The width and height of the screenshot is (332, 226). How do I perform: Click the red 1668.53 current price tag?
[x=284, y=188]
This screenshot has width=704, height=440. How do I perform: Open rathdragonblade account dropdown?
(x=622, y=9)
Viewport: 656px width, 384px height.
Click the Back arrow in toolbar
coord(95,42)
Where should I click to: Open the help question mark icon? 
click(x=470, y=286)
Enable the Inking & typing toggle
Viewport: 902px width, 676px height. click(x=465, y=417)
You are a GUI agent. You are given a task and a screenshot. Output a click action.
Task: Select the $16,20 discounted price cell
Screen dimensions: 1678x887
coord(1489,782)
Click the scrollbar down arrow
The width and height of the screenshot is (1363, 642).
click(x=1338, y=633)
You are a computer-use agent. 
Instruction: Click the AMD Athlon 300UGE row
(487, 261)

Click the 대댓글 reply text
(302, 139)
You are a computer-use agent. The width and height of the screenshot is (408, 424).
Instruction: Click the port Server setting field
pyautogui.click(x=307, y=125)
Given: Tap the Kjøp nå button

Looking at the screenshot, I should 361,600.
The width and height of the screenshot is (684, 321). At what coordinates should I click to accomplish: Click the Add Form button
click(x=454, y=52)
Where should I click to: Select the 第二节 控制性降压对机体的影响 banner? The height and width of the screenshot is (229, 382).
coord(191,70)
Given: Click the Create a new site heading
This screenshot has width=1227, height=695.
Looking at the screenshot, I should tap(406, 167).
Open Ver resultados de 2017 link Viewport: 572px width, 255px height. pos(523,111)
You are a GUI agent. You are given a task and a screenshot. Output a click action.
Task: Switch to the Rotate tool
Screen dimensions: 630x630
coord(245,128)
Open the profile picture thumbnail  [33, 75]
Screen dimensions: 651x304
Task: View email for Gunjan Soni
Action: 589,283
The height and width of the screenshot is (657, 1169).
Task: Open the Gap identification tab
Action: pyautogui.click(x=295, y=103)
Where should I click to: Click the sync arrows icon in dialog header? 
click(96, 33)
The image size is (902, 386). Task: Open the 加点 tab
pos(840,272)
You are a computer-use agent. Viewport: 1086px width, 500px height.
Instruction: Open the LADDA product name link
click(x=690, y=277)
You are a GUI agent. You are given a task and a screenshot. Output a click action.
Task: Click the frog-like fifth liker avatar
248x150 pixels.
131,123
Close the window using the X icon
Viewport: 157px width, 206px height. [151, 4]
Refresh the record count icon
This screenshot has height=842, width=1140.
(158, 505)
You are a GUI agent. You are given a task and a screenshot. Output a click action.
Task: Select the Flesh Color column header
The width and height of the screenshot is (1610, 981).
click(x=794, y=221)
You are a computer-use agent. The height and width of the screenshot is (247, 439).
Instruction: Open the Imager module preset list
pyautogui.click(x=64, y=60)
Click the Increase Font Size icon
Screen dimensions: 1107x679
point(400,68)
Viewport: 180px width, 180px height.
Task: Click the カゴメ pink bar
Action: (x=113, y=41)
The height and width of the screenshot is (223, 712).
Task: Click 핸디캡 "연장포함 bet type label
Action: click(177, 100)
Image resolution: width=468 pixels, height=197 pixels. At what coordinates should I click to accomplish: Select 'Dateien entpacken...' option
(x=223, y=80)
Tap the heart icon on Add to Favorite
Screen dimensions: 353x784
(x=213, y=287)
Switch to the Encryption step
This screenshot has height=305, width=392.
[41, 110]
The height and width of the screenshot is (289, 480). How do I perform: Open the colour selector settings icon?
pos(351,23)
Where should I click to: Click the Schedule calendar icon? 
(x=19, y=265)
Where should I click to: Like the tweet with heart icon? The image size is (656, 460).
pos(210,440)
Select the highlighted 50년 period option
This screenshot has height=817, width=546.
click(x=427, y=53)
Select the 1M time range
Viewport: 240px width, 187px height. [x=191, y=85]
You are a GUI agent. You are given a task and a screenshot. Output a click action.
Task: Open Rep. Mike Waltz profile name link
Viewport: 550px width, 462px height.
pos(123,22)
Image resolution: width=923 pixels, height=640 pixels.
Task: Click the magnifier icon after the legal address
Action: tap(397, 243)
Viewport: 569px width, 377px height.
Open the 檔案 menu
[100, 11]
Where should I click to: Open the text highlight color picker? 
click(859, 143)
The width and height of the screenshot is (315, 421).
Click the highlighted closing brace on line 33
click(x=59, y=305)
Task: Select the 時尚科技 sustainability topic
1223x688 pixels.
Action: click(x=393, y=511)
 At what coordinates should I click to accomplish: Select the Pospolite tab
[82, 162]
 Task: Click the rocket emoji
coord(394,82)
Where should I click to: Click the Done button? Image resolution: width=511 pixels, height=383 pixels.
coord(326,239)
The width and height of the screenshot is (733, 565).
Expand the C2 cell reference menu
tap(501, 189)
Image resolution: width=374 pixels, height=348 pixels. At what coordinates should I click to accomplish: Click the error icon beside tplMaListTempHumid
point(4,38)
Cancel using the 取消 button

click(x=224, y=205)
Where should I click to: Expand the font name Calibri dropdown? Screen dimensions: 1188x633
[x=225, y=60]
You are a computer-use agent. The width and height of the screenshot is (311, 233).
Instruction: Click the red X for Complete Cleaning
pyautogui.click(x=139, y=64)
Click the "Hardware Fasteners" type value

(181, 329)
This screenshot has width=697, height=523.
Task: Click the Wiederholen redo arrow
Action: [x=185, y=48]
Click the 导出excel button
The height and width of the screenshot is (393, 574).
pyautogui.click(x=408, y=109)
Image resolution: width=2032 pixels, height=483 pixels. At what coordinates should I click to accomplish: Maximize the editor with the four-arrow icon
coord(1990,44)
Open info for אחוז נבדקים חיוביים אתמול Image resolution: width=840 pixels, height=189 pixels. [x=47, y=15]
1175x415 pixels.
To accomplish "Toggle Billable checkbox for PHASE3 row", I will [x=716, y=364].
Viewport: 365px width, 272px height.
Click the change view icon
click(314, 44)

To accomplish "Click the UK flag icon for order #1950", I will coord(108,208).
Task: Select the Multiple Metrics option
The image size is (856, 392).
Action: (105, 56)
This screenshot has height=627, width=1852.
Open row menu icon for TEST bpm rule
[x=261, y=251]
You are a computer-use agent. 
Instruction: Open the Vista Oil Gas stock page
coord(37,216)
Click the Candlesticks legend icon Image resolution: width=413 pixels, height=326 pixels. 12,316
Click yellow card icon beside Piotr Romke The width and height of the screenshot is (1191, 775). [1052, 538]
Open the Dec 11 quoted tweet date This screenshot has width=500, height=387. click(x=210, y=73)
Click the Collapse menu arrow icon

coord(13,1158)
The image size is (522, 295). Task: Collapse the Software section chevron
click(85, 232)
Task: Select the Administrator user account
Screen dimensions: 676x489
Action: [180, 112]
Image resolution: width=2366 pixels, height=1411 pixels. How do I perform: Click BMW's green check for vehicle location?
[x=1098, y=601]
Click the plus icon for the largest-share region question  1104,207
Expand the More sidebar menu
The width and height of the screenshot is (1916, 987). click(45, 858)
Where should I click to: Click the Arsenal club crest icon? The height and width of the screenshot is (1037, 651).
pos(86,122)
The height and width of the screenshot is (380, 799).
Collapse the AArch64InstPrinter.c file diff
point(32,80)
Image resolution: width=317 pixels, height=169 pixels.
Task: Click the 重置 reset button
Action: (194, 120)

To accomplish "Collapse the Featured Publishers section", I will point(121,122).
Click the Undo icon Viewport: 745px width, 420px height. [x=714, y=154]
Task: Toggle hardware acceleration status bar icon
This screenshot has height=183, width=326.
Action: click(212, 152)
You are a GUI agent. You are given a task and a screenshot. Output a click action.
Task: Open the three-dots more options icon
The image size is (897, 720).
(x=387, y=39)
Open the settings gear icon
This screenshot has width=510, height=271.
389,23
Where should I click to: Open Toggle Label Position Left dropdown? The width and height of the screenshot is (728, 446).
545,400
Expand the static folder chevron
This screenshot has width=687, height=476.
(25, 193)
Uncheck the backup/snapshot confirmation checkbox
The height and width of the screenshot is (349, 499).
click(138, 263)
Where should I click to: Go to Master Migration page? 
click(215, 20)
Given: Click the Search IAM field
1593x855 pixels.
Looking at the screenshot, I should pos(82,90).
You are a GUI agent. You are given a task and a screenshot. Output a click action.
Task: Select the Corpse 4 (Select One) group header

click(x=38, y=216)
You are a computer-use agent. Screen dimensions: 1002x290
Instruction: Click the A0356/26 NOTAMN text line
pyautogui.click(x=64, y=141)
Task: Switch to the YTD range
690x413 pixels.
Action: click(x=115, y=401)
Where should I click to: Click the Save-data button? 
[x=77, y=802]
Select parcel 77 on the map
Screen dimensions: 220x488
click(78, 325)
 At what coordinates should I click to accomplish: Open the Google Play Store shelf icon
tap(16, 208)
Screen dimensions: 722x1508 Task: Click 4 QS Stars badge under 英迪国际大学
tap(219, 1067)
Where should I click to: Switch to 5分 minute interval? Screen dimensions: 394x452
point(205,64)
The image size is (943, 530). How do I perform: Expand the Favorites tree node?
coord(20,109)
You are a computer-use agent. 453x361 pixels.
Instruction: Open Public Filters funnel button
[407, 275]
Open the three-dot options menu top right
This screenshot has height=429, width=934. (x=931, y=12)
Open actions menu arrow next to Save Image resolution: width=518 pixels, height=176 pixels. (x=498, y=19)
-.-.-
### Exercise objective:
Nothing but an exact copy of the lines from the first one above through the line holding "You are a computer-use agent. Viewport: 1086px" should be returned.

### Response for this exercise:
The width and height of the screenshot is (332, 226). How do I perform: Click the red 1668.53 current price tag?
[x=284, y=188]
This screenshot has width=704, height=440. How do I perform: Open rathdragonblade account dropdown?
(x=622, y=9)
Viewport: 656px width, 384px height.
Click the Back arrow in toolbar
coord(95,42)
Where should I click to: Open the help question mark icon? 
click(x=470, y=286)
Enable the Inking & typing toggle
Viewport: 902px width, 676px height. click(x=465, y=417)
You are a GUI agent. You are given a task and a screenshot. Output a click action.
Task: Select the $16,20 discounted price cell
Screen dimensions: 1678x887
coord(1489,782)
Click the scrollbar down arrow
The width and height of the screenshot is (1363, 642).
click(x=1338, y=633)
You are a computer-use agent. 
Instruction: Click the AMD Athlon 300UGE row
(487, 261)

Click the 대댓글 reply text
(302, 139)
You are a computer-use agent. The width and height of the screenshot is (408, 424).
Instruction: Click the port Server setting field
pyautogui.click(x=307, y=125)
Given: Tap the Kjøp nå button

Looking at the screenshot, I should 361,600.
The width and height of the screenshot is (684, 321). At what coordinates should I click to accomplish: Click the Add Form button
click(x=454, y=52)
Where should I click to: Select the 第二节 控制性降压对机体的影响 banner? The height and width of the screenshot is (229, 382).
coord(191,70)
Given: Click the Create a new site heading
This screenshot has width=1227, height=695.
Looking at the screenshot, I should tap(406, 167).
Open Ver resultados de 2017 link Viewport: 572px width, 255px height. pos(523,111)
You are a GUI agent. You are given a task and a screenshot. Output a click action.
Task: Switch to the Rotate tool
Screen dimensions: 630x630
coord(245,128)
Open the profile picture thumbnail  [33, 75]
Screen dimensions: 651x304
Task: View email for Gunjan Soni
Action: 589,283
The height and width of the screenshot is (657, 1169).
Task: Open the Gap identification tab
Action: pyautogui.click(x=295, y=103)
Where should I click to: Click the sync arrows icon in dialog header? 
click(96, 33)
The image size is (902, 386). Task: Open the 加点 tab
pos(840,272)
You are a computer-use agent. Viewport: 1086px width, 500px height.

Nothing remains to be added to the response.